Intégrée au jeu électoral et médiatique, l’extrême-gauche française ne faisait plus trembler le bourgeois. Il fallait trouver autre chose. Ce fut la « mouvance ultra-gauche ». Cette appellation policière et médiatique particulièrement floue, qui sonne comme un nom de club de supporters de football, permet de rendre suspects, en suggérant qu’ils sont prêts à tout, l’ensemble des groupes, mouvements, cercles de réflexion, revues qui se réclament d’une critique radicale du capitalisme et qui évoluent à l’écart des organisations politiques ou syndicales les plus connues. Se retrouvent ainsi mis dans le même sac des gens – anarchistes, écologistes radicaux, marxistes hétérodoxes, conseillistes, néo-situationnistes, squatteurs politisés, autonomes de toutes tendances, partisans de l’action directe, philosophes hors-système, décroissantistes tolstoïens... - qui, tout en s’intéressant souvent aux mêmes réalités sociales et en partageant certaines références, en tirent des conclusions politiques et pratiques très diverses et seraient bien surpris d’apprendre qu’ils forment une seule famille.

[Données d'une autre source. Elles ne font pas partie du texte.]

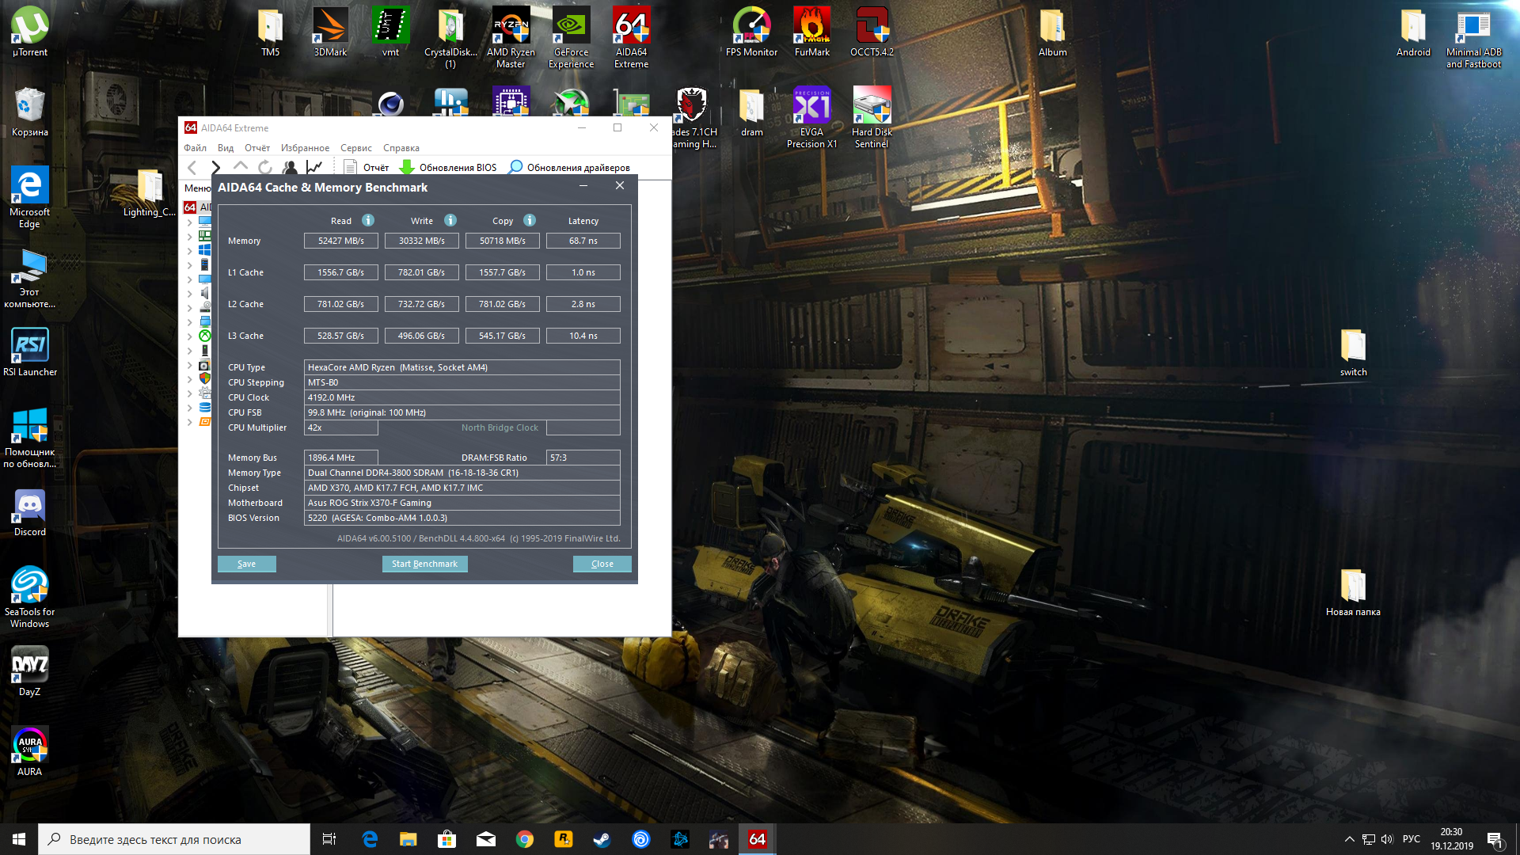Image resolution: width=1520 pixels, height=855 pixels.
Task: Expand the security shield tree node
Action: 190,379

Le terme « ultra-gauche » a pourtant un sens précis pour les spécialistes du mouvement ouvrier. Il désigne des courants communistes marxistes minoritaires qui se distinguent à la fois des communistes orthodoxes, longtemps pro-soviétiques, et des communistes d’extrême-gauche, que ces derniers soient trotskistes ou « marxistes-léninistes » (maoïstes).

Communistes de gauche

Petit retour historique. Dans les années qui suivent la révolution russe, des voix internes au mouvement communiste international refusent en partie la stratégie révolutionnaire de Lénine, lequel entend imposer l’exemple russe comme modèle de prise du pouvoir à suivre par tous les partis membres de l’Internationale communiste. Ce sont ces voix critiques que Lénine attaque en 1920 dans son célèbre pamphlet La maladie infantile du communisme - le Gauchisme (un « gauchisme » qui n’a rien à voir avec celui dont on parlera dans les années 1970). Lénine reproche ainsi à certains partis communistes ou tendances au sein de partis ouvriers leur refus du compromis tactique à un moment où les tentatives révolutionnaires hors de Russie semblent échouer. Pour le chef du parti bolchevik, il ne faut pas hésiter à s’allier aux sociaux-démocrates et à participer aux élections, les tribunes parlementaires pouvant être utiles dans une perspective de prise du pouvoir à moyen terme.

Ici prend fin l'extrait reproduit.